Chris, a doctor, was very handsome in the way boys are. Even though he was in his late thirties, he energized his world with the flirtatious charm of an adolescent. He was successful in his profession largely because of the efficiency of the caretakers he had placed around him. His receptionist, a second wife if you will, scheduled and managed the constant flow of mostly women clients. Suffering did not reach him.
If you wanted to deal with only the positive, then Chris was your perfect match. However, as his client, if you knew suffering and needed help understanding the lessons contained in your pain, what to do differently in order to change the patterns that perpetuated your discomfort, Chris was not the guy for you.
Chris was not the guy for Mary, his wife. She tried to make it better. She even spent years as his assistant, putting her own medical career on hold. It wasn’t until she started having children that she felt compelled to recover her own path and, in time, develop a psychological understanding of Chris.
Christmas Eve in New York is a timeless event. The three children and Chris and Mary had spent several days with family shopping, tea in the afternoon and of course the Nutcracker in the evening. Mid-afternoon Chris had scheduled their trip from the city to The Vineyard where they intended to spend their Christmas morning. Upon take-off, Mary began to question Chris’s judgment. Fog was setting in around the city and the weather report called for heavy snows and winds along the coast. It was early afternoon, and as they emerged above the fog the skies were already blackening. The flight time in good weather would have them landing on the island just before dark. Chris’s single engine plane did not have instruments. Chris was licensed to fly using vision only.
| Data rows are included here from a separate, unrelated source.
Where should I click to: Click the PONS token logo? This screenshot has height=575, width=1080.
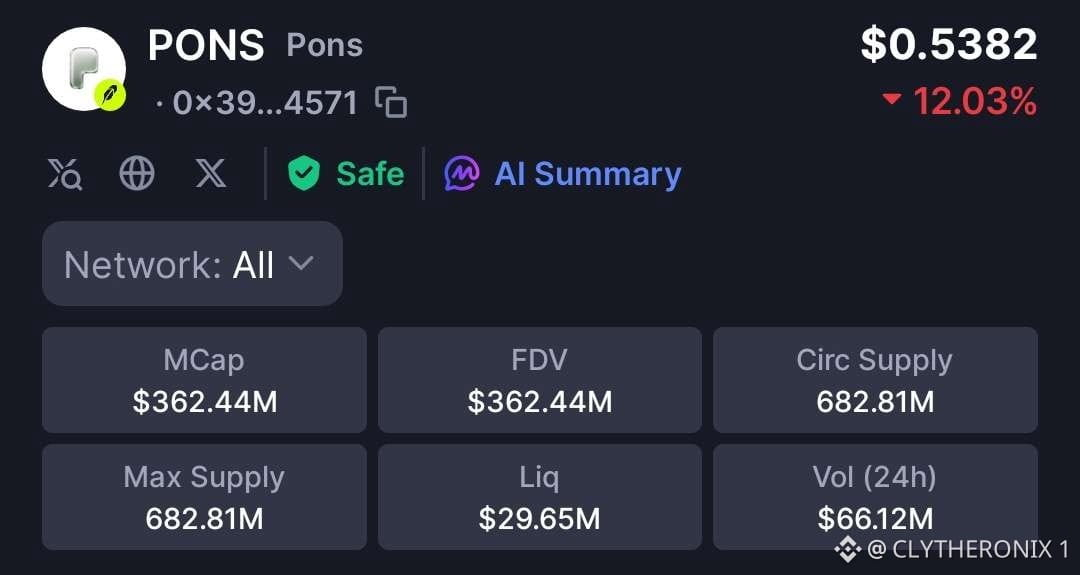pyautogui.click(x=84, y=69)
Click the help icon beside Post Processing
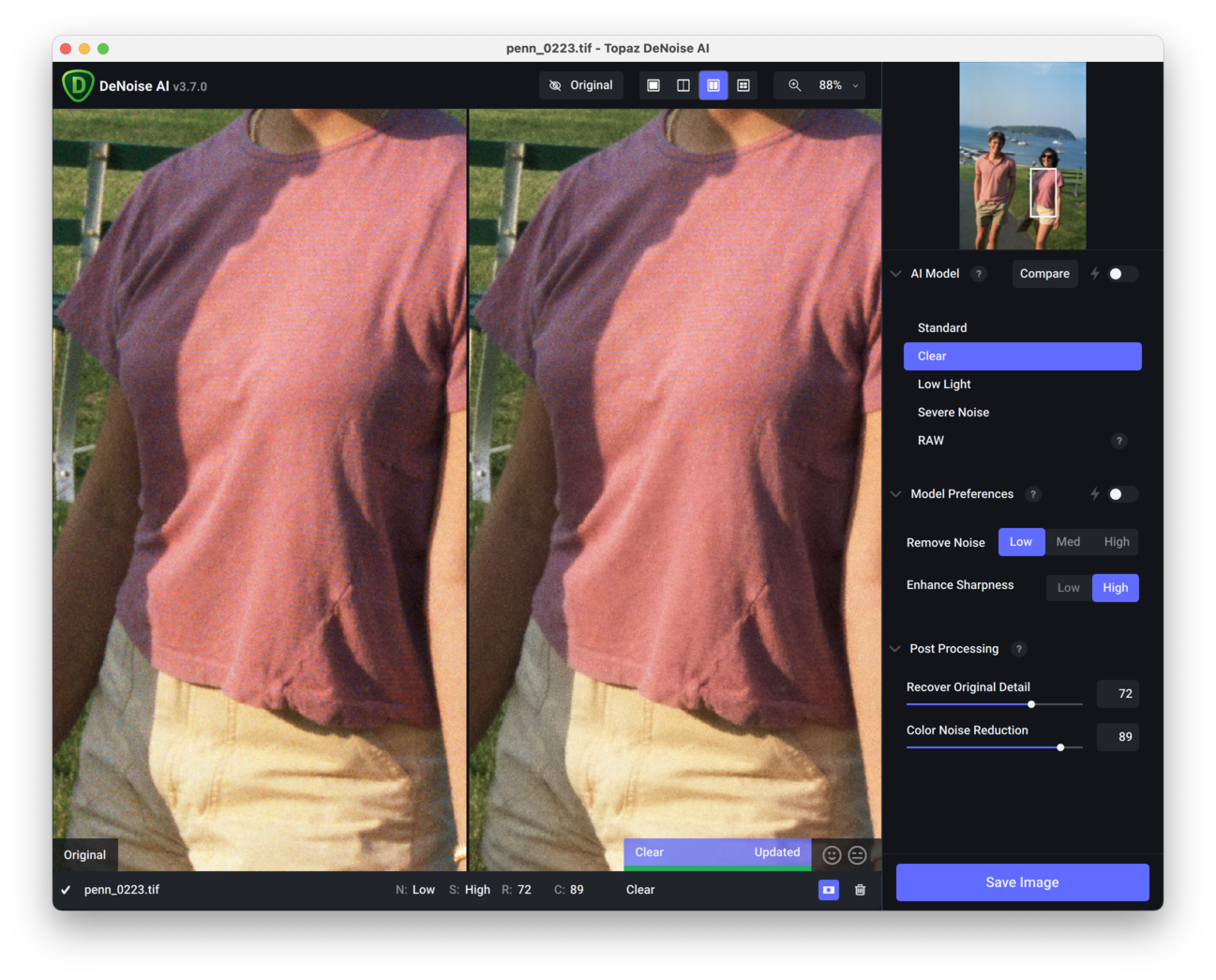The height and width of the screenshot is (980, 1216). pos(1019,649)
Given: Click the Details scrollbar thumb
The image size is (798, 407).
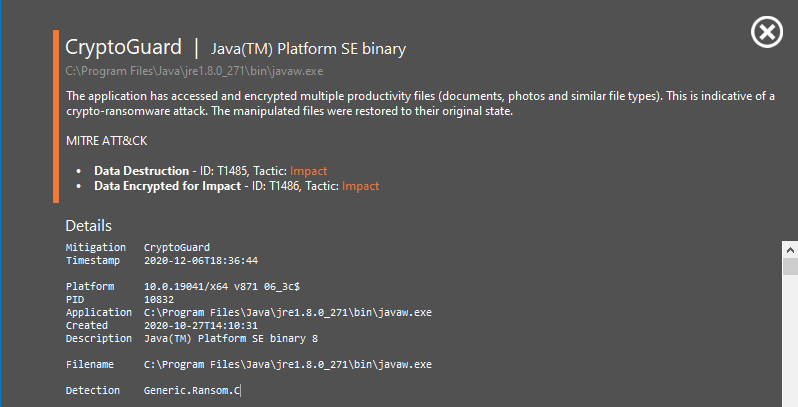Looking at the screenshot, I should (x=789, y=268).
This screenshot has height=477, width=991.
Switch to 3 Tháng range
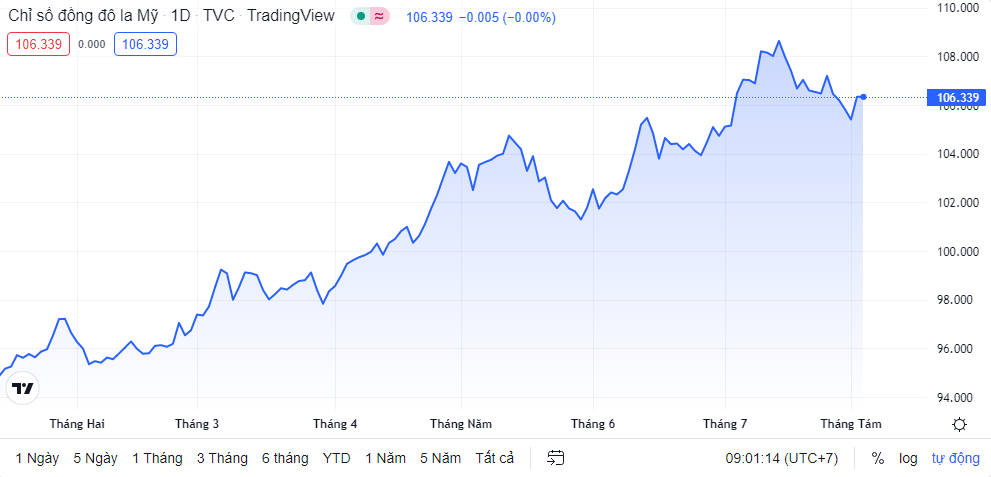tap(222, 458)
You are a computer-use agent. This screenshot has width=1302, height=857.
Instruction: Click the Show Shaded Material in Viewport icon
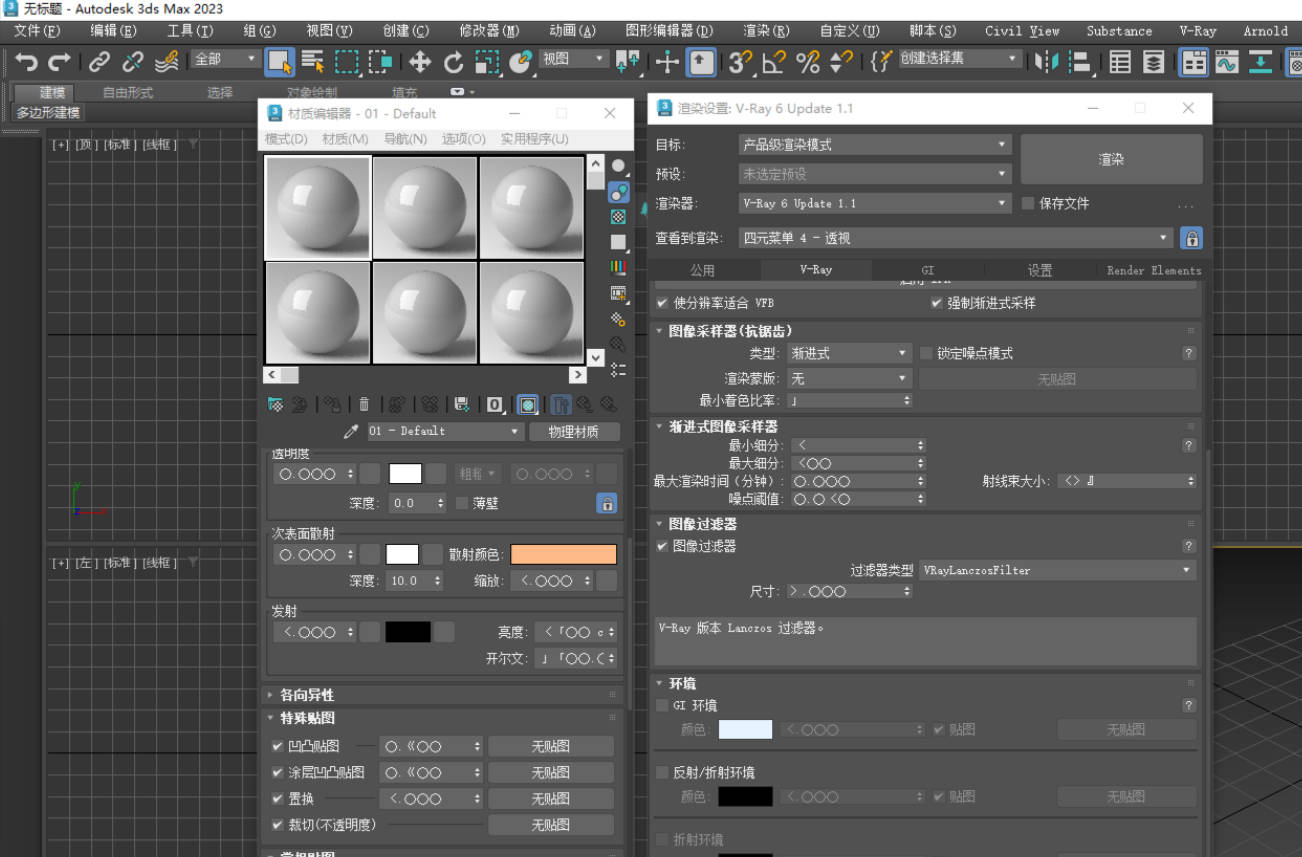point(527,404)
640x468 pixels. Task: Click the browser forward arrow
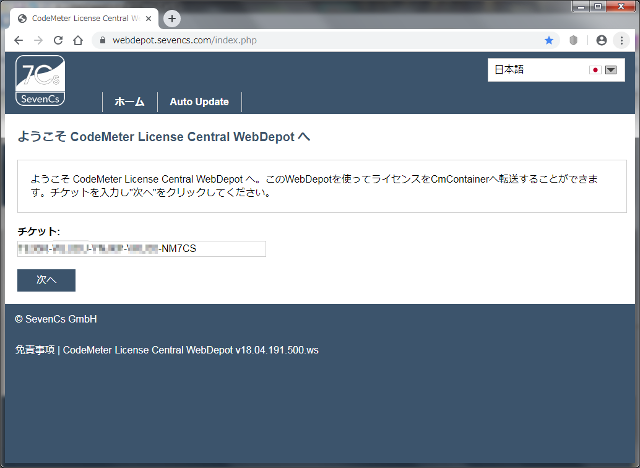coord(38,40)
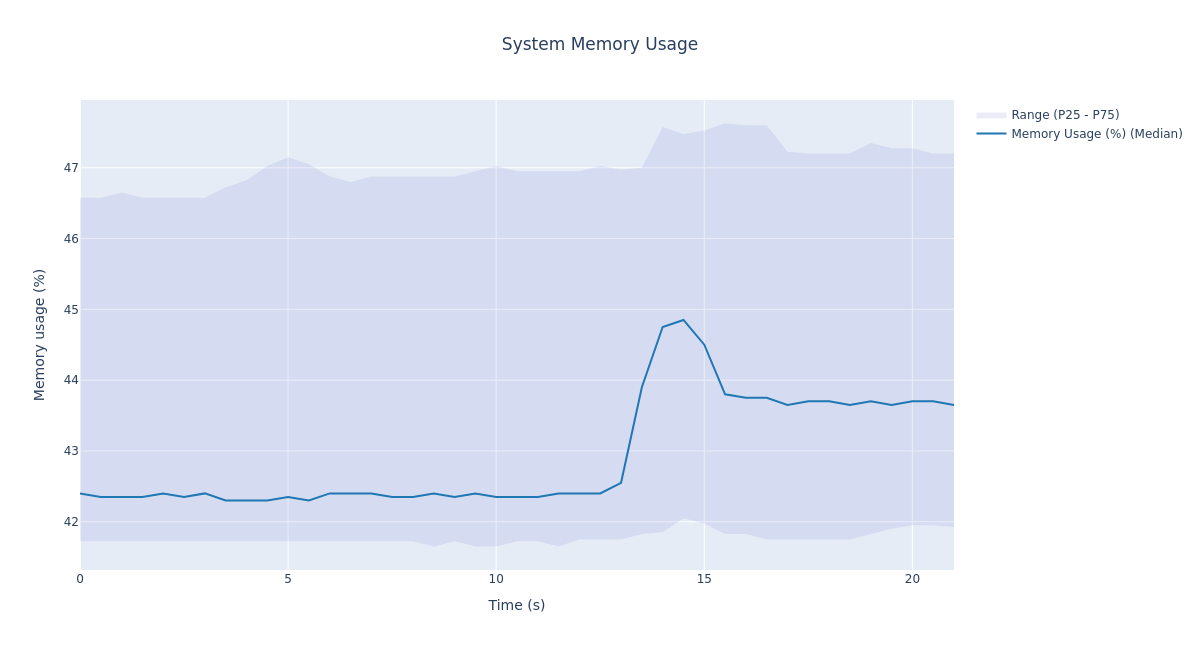Toggle the Range (P25 - P75) legend entry

pos(1065,115)
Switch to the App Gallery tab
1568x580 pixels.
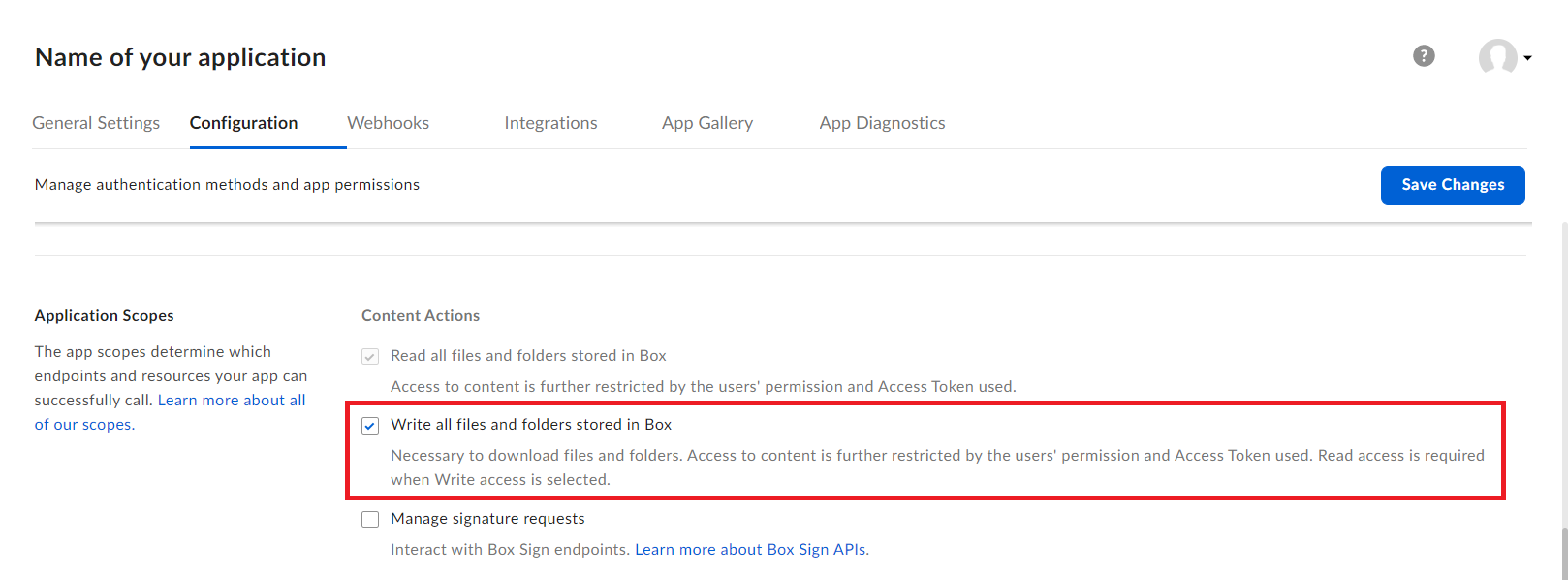coord(707,123)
After registering her concern, Mary was made to feel as though she didn’t know what she was talking about. In a very real way she “died” to her concerns. Or, better put, Mary’s concerns were killed off by Chris. He was in control, he knew what he was doing and no measure of reality would cloud his vision, including blackening skies, hours of heavy snow, high cabin-shuddering winds, Mary’s expressed concerns, and finally the tears and screams of his frightened children.
This story opened a floodgate of other equally disconcerting stories about the risks Chris would take to maintain the world of his own making. There was the time he and Mary and their newborn weathered a storm in an old, family cabin that Chris heated with a makeshift, wood-burning stove. Not mechanically inclined, Chris would solve problems in ways that put others at risk. For various reasons known only to him, Chris wanted the wood stove at one end of the cabin but the chimney was completely at the other end, more than 30 feet away. To solve this dilemma, Chris simply piped the flue with a horizontal run of metal pipe suspended from the joists with coat hangers, the seams duct taped. Through the subzero nights, Mary would watch as the pipe above the stove glowed red with excessive temperatures and shuddered as the exhaust cooled during the long, horizontal run of the pipe. When she expressed her concern, Mary was diminished as Chris relentlessly maintained his fabricated world of falsely manufactured self-perfection.
Chris’s psychological damage accounts for much of this destructive behavior. However, his denial of this damage and the maniacal drive to continuously create and preserve a world of his own making displaced the need to “die” into those around him. In avoidance of finding his way into the natural life cycle of birth and death, Chris continuously drove into a world of perfection by creating and preserving a world that only mirrored who and how he needed to experience himself. In other words, Chris constructed his own reality. This manufactured world completely and universally disallowed the simplest acceptance that life is impermanent: things change, and in order to be conscious of this, one must naturally suffer. We all suffer. In Chris’s case, others suffered in extraordinary ways so that he would not.
Reflections
Suffering is an innate component of the cycles of change that naturally occur in life, and life continuously invites us to change right along with it. It is when we, for a variety of reasons, refuse to cooperate with this organic ebb and flow that problems emerge.